There are 58 fragrant hostas, all with their roots in H. plantaginea

H. plantaginea is the only fragrant species hosta, so any hosta with fragrance has H. plantaginea in its background.  Almost all of H. plantaginea offspring except H. ‘Fragrant Blue’ have a wonderful fragrance.  Fragrant hostas need ample sun to create a bloom.

H. plantaginea has the largest bloom of all hostas–approximately 6 inches.  The bloom is pure white and the most fragrant of all hosta blooms.  H. plantaginea blooms around 4 p.m. instead of 7 a.m. like most other hostas.  H. plantaginea is also unique in its ability to “reflush” new foliage during the summer months.  (Most hosta species send up all their foliage in the spring.)  H. plantaginea originated in eastern China, near Beijing and Shanghai, where it can be hot and humid.  This means that fragrant hostas are often the most heat tolerant and can do well in the southern United States up to zone 8 and sometimes even zone 9.

H. plantaginea was commonly known as “August lily.” It was brought to Europe in the 1790’s.

H. plantaginea, a top hosta for hybridizing

Because of the excellent traits of H. plantaginea, including large fragrant blooms, heat and humidity tolerance, beautiful form, “reflushing” of foliage, vigorous growth, and leaf sheen, it has been popular in hybridizing.  There have also been many sports from H. plantaginea and its offspring.

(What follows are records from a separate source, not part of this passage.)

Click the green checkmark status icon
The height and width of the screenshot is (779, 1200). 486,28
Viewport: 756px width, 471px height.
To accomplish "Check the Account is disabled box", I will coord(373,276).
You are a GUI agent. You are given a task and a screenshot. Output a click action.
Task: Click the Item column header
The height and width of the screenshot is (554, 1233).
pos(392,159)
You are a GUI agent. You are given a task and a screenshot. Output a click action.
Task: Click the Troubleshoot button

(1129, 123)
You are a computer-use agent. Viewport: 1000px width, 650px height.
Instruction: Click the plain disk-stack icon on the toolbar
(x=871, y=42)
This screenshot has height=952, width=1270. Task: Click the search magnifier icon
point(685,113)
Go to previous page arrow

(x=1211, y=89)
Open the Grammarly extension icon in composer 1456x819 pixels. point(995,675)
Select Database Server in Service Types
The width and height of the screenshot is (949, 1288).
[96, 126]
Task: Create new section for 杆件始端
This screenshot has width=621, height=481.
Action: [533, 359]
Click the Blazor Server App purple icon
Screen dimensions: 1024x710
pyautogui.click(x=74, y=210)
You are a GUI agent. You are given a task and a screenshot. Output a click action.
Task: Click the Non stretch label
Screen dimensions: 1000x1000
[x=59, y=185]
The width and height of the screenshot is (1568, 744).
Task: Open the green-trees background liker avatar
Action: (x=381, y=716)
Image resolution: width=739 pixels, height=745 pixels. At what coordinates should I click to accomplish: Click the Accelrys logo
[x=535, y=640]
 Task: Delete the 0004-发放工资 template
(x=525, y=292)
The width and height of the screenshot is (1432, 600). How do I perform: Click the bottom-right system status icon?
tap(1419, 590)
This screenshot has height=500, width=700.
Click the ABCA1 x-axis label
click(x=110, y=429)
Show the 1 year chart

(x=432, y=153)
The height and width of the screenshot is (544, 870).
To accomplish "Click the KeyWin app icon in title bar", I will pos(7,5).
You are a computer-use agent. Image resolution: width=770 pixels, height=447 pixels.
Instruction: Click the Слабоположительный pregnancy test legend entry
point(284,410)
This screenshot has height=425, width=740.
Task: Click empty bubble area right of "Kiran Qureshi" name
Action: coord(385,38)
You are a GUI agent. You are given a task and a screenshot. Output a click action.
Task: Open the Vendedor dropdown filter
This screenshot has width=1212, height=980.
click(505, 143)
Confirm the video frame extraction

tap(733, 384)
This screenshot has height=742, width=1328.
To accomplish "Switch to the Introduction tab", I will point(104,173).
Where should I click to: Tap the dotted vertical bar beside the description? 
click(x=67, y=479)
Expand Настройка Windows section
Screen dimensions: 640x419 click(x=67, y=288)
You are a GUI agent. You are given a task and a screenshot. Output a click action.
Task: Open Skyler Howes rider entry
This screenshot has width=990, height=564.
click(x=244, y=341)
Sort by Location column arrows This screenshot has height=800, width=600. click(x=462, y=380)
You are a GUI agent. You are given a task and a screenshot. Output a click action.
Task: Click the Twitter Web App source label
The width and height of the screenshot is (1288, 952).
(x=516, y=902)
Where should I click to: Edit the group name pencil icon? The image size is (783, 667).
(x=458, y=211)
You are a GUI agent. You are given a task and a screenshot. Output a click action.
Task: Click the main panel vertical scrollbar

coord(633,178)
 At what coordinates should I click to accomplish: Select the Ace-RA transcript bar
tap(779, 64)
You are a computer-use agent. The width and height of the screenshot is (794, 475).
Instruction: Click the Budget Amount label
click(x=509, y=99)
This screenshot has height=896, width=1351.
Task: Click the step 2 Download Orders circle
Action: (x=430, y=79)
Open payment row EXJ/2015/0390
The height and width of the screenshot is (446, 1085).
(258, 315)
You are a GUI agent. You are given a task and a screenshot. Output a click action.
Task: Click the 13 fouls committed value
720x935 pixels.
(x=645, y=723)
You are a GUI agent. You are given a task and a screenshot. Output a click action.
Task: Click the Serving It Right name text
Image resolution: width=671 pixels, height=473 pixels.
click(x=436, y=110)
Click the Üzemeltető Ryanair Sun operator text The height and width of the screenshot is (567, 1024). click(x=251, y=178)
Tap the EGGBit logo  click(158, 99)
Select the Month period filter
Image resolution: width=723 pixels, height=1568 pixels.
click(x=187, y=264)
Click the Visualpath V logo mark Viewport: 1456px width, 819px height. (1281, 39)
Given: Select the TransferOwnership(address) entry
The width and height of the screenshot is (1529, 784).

H. plantaginea ‘Aphrodite’, often called just H. ‘Aphrodite’, is a spectacular double-blooming, fragrant hosta and a sport of plantaginea.   Some people have a difficult time getting this hosta to bloom.  It seems to need moist soil, warm days and cool nights and plenty of sun to get it to bloom.  At HostasDirect, Inc. we have never had a problem getting ours to bloom.

Some other fragrant hostas include ‘Holy Mole’, ‘Guacamole’, ‘Stained Glass’, ‘Fragrant Bouquet’, ‘Avocado’, ‘Flower Power’, ‘Fried Bananas’, and ‘Fried Green Tomatoes’.

Deer prefer fragrant hostas

Deer tend to eat fragrant hostas first!  They apparently have a sweeter taste.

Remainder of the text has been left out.